Doug Klain, a nonresident fellow at the Atlantic Council's Eurasia Center, argues that Ukraine isn't just catching up — it's pointing the way forward for other countries.

"Where American defense producers take years to iterate and update systems based on testing before redeploying, Ukrainians are making significant updates within weeks to overcome Russian countermeasures," he said.

Meanwhile, Ukraine's shift toward indigenous production is accelerating.

Ukrainian President Volodymyr Zelenskyy said that roughly 40% of Ukraine's weapons now come from domestic sources — an impressive figure for a country under attack.

Klain said that Ukraine is also becoming more than just the frontline of Europe's defense.

"Far from being a recipient of assistance, Ukraine is a value-add," he told BI. "There is no more experienced army in resisting Russian aggression today, and its defense industry is increasingly tailored to the scale and specialties required for defending Europe."

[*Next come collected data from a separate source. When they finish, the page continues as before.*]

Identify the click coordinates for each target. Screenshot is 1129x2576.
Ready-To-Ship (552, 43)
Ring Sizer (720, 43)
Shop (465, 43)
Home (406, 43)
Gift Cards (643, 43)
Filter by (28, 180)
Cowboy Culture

Ukrainian defense startups like TenCore — founded in early 2024 with five employees — highlight this shift. With 175 employees and projecting $80 million in revenue this year, the company has delivered more than 2,000 battlefield systems and turned down acquisition offers to remain independent.

Western militaries are taking notice.

Ukraine's innovative use of drones and other AI-enabled autonomous systems has "revolutionized the role these technologies play in modern warfare — from logistics to long-range strikes," Lauren Speranza, a fellow at the Center for European Policy Analysis, told BI.

"Modern war between peer competitors is clearly a war of defense industrial bases as much as of men and maneuver," added Harding. "A country that cannot adapt to developments on the battlefield and sustain the warfighters is sure to lose."

Even so, military experts caution against wholesale replication in the West.

"Western militaries can't over-index on what Ukraine is doing in terms of specific systems because the conditions are unique," Hudson Institute's Clark said.

However, he added that leveraging militarily relevant commercial technology "will be essential for gaining an advantage in the 21st century."

Lessons may also extend to how future wars are conceptualized.

"Ukraine has effectively replaced artillery with drones for entrenched warfare," said Michael O'Hanlon, director of research in foreign policy at the Brookings Institution.

"That doesn't change everything about modern combat, but it changes a lot," he added, "and points the way to future close-in fights where drone swarms may dominate."

Still, Ukraine's ability to scale remains limited by one major factor: money. With a $12 billion defense budget, officials estimate that the country's production capacity is a third of its true potential.

Kyiv is now pushing to attract more Western investment and is eyeing initiatives like the EU's proposed SAFE project — a $150 billion fund designed to strengthen European defense manufacturing.

"Ukraine is integral in any future European security architecture," Klain said. "It has genuine lessons to offer as we all figure out how to revitalize defense industries that just aren't up to the needs of modern warfare."